In the pure Fe-phosphorus alloy, the ferrite grain boundaries will occur due to phosphorus segregation reduces the tensile strength Rm and embrittlement between the grains. In addition, because phosphorus is also a stabilizer of the ferrite. Therefore, the addition of steel will greatly increase the δi value and ferrite grain size. The combination of these effects will make phosphorus become extremely harmful embrittlement agent, the occurrence of crystal fracture.
The addition of silicon in steel is to deoxidize, while beneficial to improve impact performance. If both manganese and aluminum are present in the steel, most of the silicon dissolves in the ferrite while increasing δi through solid solution hardening. the result of this combined effect with the addition of silicon to improve impact performance is that the addition of silicon by weight percentage in a stable grain size Fe-Carbon alloy increases the 50% transition temperature by about 44°C. In addition, silicon, similar to phosphorus, is a stabilizer of ferritic iron and promotes ferrite grain growth.

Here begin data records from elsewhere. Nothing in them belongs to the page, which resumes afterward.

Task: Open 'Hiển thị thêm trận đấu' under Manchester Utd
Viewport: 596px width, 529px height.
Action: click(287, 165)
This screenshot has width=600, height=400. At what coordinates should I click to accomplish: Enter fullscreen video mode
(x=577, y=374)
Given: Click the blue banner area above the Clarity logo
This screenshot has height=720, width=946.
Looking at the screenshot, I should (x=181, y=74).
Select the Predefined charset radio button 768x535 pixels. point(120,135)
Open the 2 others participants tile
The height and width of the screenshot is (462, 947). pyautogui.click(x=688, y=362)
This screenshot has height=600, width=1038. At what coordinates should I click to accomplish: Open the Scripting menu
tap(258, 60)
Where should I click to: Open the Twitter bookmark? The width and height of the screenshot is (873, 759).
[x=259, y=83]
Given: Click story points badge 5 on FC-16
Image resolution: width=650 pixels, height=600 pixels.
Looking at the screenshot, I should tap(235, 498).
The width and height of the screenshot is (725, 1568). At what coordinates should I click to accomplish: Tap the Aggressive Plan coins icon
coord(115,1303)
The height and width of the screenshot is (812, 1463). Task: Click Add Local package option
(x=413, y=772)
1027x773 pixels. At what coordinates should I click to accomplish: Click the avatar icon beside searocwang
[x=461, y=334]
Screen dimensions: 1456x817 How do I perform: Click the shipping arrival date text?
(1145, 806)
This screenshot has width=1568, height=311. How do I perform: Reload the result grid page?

By weight percent, silicon added to normalized steel will increase the average energy conversion temperature of about 60 ℃.
To alloy and deoxidizer role added to the steel for the following two reasons: first, with the nitrogen in the solution to generate AlN, to remove free nitrogen; second, the formation of AlN refines the ferrite grain. The result of these two effects is that each 0.1% increase in Al will lower the transformation temperature by about 40°C. However, when more Al is added than necessary, the effect of “solidifying” the free nitrogen becomes weaker.
Oxygen in steel can cause intergranular fractures in ferroalloys by segregation at grain boundaries. When the oxygen content in steel is as high as 0.01%, fracture occurs along the continuous channels created by the grain boundaries of the embrittlement grains. Even very low oxygen content in steel can cause cracks to concentrate and nucleate at grain boundaries and then spread through the grain. The solution to the problem of oxygen embrittlement is to remove the oxygen from the grain boundaries by adding deoxidizers carbon, manganese, silicon, aluminum and zirconium, which combine with the oxygen to produce oxide particles. Oxide particles are also beneficial for delaying ferrite growth and improving d-/2.
4. The effect of carbon content in 0.3% to 0.8%
Sub-eutectoidal steel with carbon content in the range of 0.3% to 0.8%, first eutectoid ferrite is a continuous phase and first formed in the austenite grain boundaries. Pearlite is formed within the austenite grain, while accounting for 35% to 100% of the microstructure. In addition, there are various aggregates formed in each austenite grain, making pearlite polycrystalline.
Since the strength of pearlite is higher than that of first eutectic ferrite, it restricts the flow of ferrite, so that the yield strength and strain hardening rate of steel increase with the increase of carbon content of pearlite. The limiting effect increases with the increase of the number of hardening blocks and the refinement of pearlite to the size of precondensation grains.
When there is a large amount of pearlite in the steel, the deformation process results in the formation of micro-dissociation cracks at low temperatures and/or high strain rates. Although there are also some internal aggregated tissue fractures, the fracture channel initially travels along the destructive surface. Therefore, there are certain selective orientations within the ferrite grains between ferrite sheets and in adjacent aggregated tissues.